WHAT YOU SHOULD DO: Emit the line that holds "Screen dimensions: 431x521" and all lines following it through the end of the data, verbatim, and nothing else.

[Recorded data]
·····

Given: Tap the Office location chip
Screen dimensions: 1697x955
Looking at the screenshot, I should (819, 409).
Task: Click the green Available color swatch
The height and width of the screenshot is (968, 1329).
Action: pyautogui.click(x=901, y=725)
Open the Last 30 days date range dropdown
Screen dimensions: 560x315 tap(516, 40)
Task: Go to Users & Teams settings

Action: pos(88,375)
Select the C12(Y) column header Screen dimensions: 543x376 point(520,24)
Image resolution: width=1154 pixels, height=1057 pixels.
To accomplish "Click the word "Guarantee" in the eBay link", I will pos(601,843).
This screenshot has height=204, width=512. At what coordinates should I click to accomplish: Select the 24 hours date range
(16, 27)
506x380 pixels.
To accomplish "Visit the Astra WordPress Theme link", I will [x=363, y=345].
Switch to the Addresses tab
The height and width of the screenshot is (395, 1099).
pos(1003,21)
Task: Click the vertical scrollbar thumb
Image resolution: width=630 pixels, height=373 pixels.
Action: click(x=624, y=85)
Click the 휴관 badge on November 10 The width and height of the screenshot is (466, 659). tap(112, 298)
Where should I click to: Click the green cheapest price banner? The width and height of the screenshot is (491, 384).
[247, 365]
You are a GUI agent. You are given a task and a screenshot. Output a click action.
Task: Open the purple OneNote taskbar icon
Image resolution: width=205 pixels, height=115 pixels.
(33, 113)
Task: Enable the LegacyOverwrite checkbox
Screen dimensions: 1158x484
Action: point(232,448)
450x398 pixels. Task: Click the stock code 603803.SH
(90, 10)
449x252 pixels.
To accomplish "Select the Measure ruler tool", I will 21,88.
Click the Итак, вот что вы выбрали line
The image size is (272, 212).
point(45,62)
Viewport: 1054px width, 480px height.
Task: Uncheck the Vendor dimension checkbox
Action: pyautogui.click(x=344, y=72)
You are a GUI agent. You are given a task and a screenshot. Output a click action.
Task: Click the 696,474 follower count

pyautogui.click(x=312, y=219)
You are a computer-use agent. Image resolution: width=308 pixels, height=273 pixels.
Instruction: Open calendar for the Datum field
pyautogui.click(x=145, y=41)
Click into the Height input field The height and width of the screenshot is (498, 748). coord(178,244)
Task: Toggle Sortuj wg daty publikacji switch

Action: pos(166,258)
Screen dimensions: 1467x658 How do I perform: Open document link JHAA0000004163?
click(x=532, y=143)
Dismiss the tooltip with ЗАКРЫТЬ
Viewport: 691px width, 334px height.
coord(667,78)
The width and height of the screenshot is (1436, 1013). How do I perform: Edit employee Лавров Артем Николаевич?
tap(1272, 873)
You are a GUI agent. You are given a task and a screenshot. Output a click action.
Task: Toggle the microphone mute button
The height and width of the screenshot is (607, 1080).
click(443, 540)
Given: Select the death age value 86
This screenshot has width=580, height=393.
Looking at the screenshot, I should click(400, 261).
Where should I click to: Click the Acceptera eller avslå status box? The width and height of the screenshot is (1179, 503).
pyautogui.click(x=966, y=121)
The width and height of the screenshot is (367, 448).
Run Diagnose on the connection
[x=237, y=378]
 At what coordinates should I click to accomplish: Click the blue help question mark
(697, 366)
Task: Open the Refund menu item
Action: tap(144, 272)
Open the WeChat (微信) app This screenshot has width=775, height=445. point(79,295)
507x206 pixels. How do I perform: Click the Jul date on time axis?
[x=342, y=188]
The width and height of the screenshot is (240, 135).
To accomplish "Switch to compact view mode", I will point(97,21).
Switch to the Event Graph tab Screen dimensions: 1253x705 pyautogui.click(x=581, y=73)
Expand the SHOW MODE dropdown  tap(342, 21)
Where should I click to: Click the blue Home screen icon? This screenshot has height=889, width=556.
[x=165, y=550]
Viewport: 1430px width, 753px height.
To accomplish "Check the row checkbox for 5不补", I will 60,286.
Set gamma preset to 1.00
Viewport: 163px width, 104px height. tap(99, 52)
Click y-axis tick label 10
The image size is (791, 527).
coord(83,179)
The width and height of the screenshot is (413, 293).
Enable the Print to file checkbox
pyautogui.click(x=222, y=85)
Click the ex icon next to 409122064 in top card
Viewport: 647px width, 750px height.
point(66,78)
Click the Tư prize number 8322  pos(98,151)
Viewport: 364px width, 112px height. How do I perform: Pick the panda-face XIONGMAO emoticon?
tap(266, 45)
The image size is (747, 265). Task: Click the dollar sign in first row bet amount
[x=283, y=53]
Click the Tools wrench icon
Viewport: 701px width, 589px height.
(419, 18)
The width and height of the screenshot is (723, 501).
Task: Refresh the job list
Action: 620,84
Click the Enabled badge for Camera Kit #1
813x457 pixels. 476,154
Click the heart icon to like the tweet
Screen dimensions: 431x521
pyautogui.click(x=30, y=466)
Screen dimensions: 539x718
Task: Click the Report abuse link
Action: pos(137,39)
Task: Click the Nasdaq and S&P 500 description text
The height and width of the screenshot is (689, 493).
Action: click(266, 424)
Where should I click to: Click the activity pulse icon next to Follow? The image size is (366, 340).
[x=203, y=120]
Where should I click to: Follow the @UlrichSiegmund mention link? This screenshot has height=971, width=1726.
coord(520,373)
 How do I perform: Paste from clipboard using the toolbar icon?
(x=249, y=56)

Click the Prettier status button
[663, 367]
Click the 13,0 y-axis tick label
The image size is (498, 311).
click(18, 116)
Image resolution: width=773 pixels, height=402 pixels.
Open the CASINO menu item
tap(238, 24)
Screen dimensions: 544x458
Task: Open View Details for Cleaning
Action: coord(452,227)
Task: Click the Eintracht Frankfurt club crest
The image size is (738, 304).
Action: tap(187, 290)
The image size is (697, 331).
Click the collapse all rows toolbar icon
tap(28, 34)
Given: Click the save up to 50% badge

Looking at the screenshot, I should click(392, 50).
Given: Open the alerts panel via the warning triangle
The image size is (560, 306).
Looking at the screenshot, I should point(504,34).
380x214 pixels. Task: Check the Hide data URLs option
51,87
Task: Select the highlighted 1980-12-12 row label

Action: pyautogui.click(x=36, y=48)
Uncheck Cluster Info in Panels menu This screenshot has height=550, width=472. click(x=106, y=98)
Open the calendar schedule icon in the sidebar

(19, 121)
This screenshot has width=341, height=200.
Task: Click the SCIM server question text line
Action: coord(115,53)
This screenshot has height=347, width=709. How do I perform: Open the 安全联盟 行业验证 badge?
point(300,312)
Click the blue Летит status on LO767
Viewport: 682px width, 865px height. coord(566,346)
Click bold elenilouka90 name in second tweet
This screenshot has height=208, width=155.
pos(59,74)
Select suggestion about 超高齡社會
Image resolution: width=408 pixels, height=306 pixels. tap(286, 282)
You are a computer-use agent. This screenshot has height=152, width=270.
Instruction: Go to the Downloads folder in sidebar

·····

SOLUTION BELOW:
Screen dimensions: 431x521
pyautogui.click(x=30, y=466)
Screen dimensions: 539x718
Task: Click the Report abuse link
Action: pos(137,39)
Task: Click the Nasdaq and S&P 500 description text
The height and width of the screenshot is (689, 493).
Action: click(266, 424)
Where should I click to: Click the activity pulse icon next to Follow? The image size is (366, 340).
[x=203, y=120]
Where should I click to: Follow the @UlrichSiegmund mention link? This screenshot has height=971, width=1726.
coord(520,373)
 How do I perform: Paste from clipboard using the toolbar icon?
(x=249, y=56)

Click the Prettier status button
[663, 367]
Click the 13,0 y-axis tick label
The image size is (498, 311).
click(18, 116)
Image resolution: width=773 pixels, height=402 pixels.
Open the CASINO menu item
tap(238, 24)
Screen dimensions: 544x458
Task: Open View Details for Cleaning
Action: coord(452,227)
Task: Click the Eintracht Frankfurt club crest
The image size is (738, 304).
Action: tap(187, 290)
The image size is (697, 331).
Click the collapse all rows toolbar icon
tap(28, 34)
Given: Click the save up to 50% badge

Looking at the screenshot, I should click(392, 50).
Given: Open the alerts panel via the warning triangle
The image size is (560, 306).
Looking at the screenshot, I should point(504,34).
380x214 pixels. Task: Check the Hide data URLs option
51,87
Task: Select the highlighted 1980-12-12 row label

Action: pyautogui.click(x=36, y=48)
Uncheck Cluster Info in Panels menu This screenshot has height=550, width=472. click(x=106, y=98)
Open the calendar schedule icon in the sidebar

(19, 121)
This screenshot has width=341, height=200.
Task: Click the SCIM server question text line
Action: coord(115,53)
This screenshot has height=347, width=709. How do I perform: Open the 安全联盟 行业验证 badge?
point(300,312)
Click the blue Летит status on LO767
Viewport: 682px width, 865px height. coord(566,346)
Click bold elenilouka90 name in second tweet
This screenshot has height=208, width=155.
pos(59,74)
Select suggestion about 超高齡社會
Image resolution: width=408 pixels, height=306 pixels. tap(286, 282)
You are a computer-use agent. This screenshot has height=152, width=270.
Instruction: Go to the Downloads folder in sidebar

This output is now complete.